Braille Nature Trails aim to help visually impaired people experience the trail without assistance using directional Braille signs and physical aids like guide ropes.  Some tracks have touch-sensitive sides to enable the person to  orientate themselves while others incorporate guided audio tours or smartphone access.  Many paths are also wheelchair-friendly.

The first Braille Nature Trail near Aspen, Colorado was designed by a science teacher named Bob Lewis with a keen interest in nature. After reading about the inventor of the Braille alphabet, Louis Braille, he designed a nature trail with informational Braille signs to help people who were visually impaired get closer to nature. Thus the “Braille Nature Trail” concept was born, and was soon duplicated elsewhere.

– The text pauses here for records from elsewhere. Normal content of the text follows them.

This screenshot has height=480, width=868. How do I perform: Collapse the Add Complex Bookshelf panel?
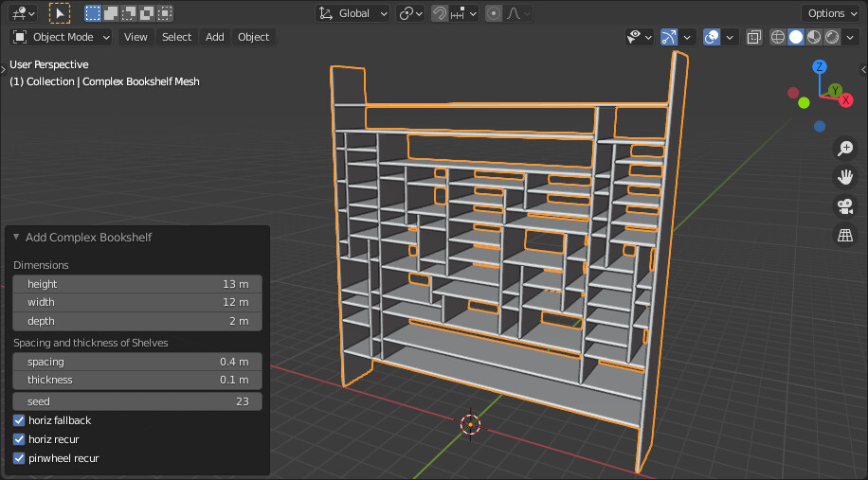point(16,238)
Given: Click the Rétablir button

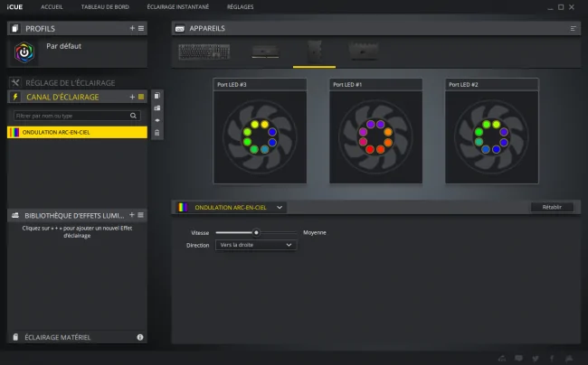Looking at the screenshot, I should click(x=552, y=207).
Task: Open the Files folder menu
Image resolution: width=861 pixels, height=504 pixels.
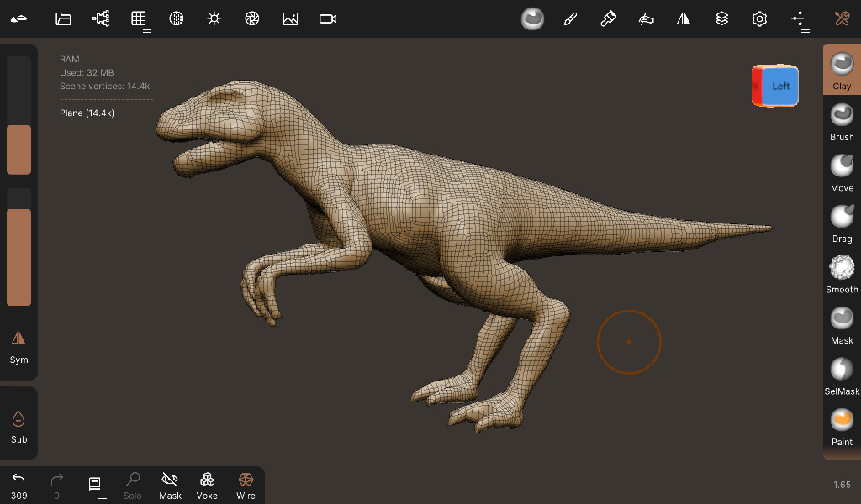Action: coord(63,18)
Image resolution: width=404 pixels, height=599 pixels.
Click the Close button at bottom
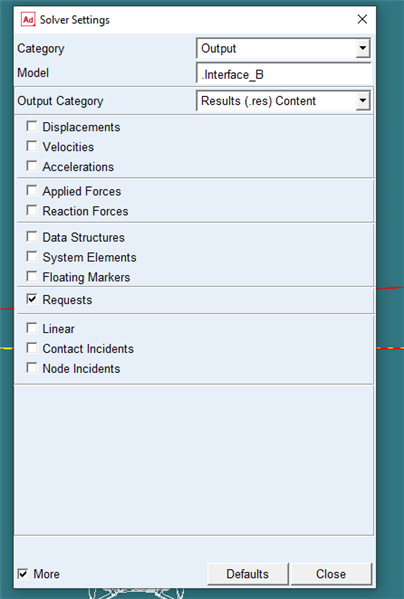pos(331,574)
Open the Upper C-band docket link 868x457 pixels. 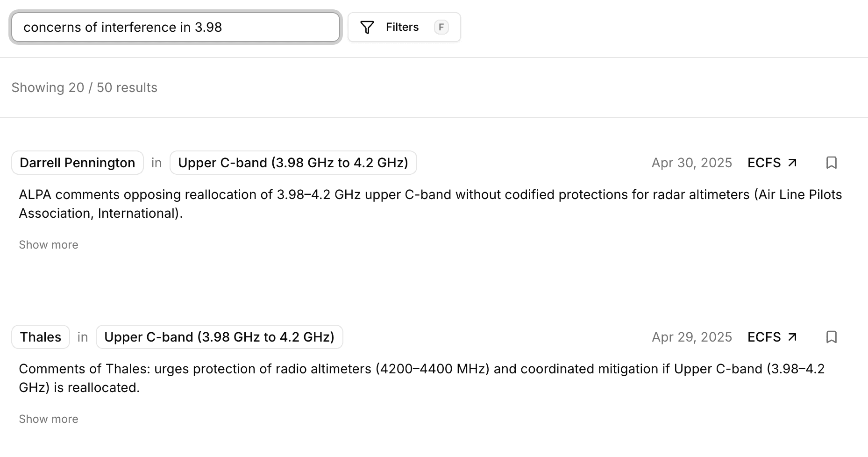293,163
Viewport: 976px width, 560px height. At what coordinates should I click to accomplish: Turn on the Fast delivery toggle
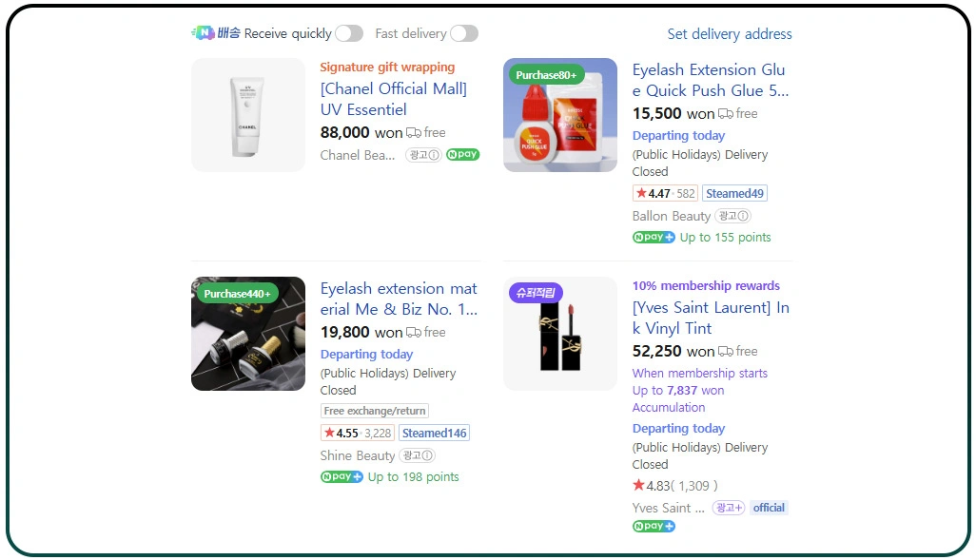(464, 32)
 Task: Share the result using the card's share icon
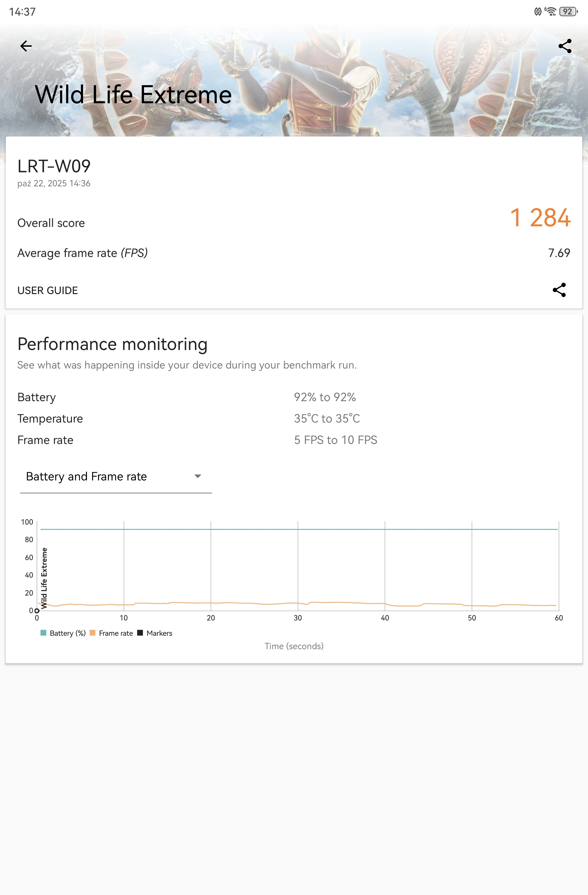tap(559, 290)
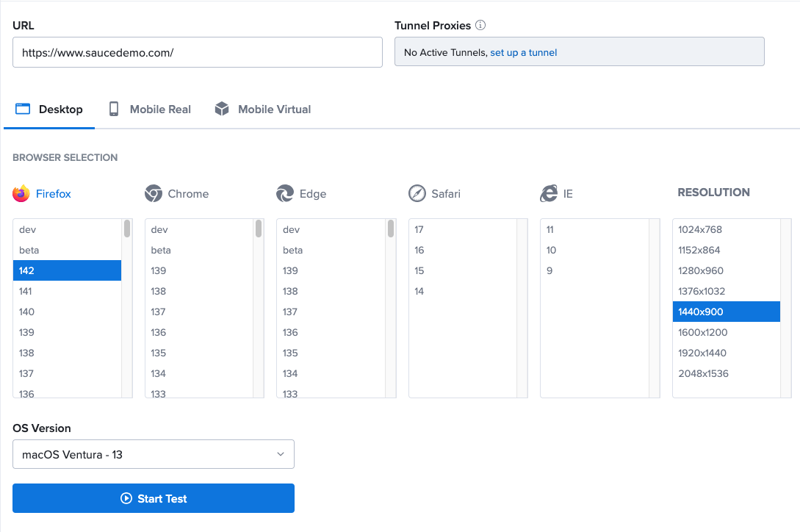The image size is (800, 532).
Task: Select the Chrome browser icon
Action: [x=154, y=194]
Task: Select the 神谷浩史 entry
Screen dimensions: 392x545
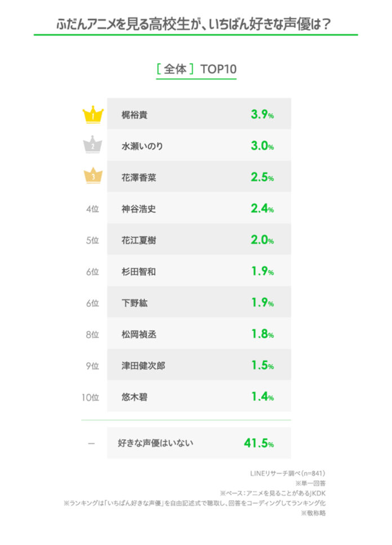Action: [x=139, y=209]
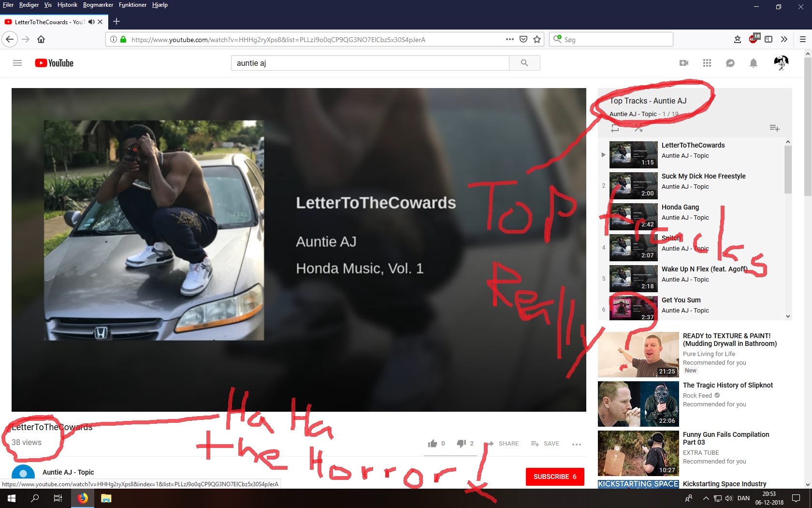
Task: Click the SHARE button
Action: point(503,443)
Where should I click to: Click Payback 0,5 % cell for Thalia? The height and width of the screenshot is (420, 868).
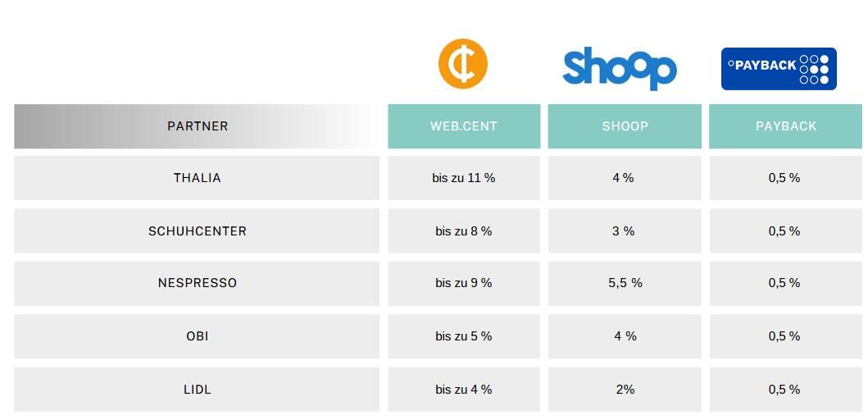tap(784, 178)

Sensory Nature Trails and sensory gardens use specific aromatic, tactile and other plants in a specially designed layout, to enable people who are visually impaired or have other disabilities to feel, hear and smell their surroundings. Many gardens have Braille signs for information and/or audio features, guide ropes/rails, raised garden beds, and tactile pathways. Many sensory gardens are also wheelchair accessible.

The first Sensory Garden was created by Daniel Manning, at Belmont Park in Exeter, England in 1939, after seeing a blind woman touching and smelling a plant. Sensory gardens are now found in Botanical Gardens and other public parks and green spaces all over the world.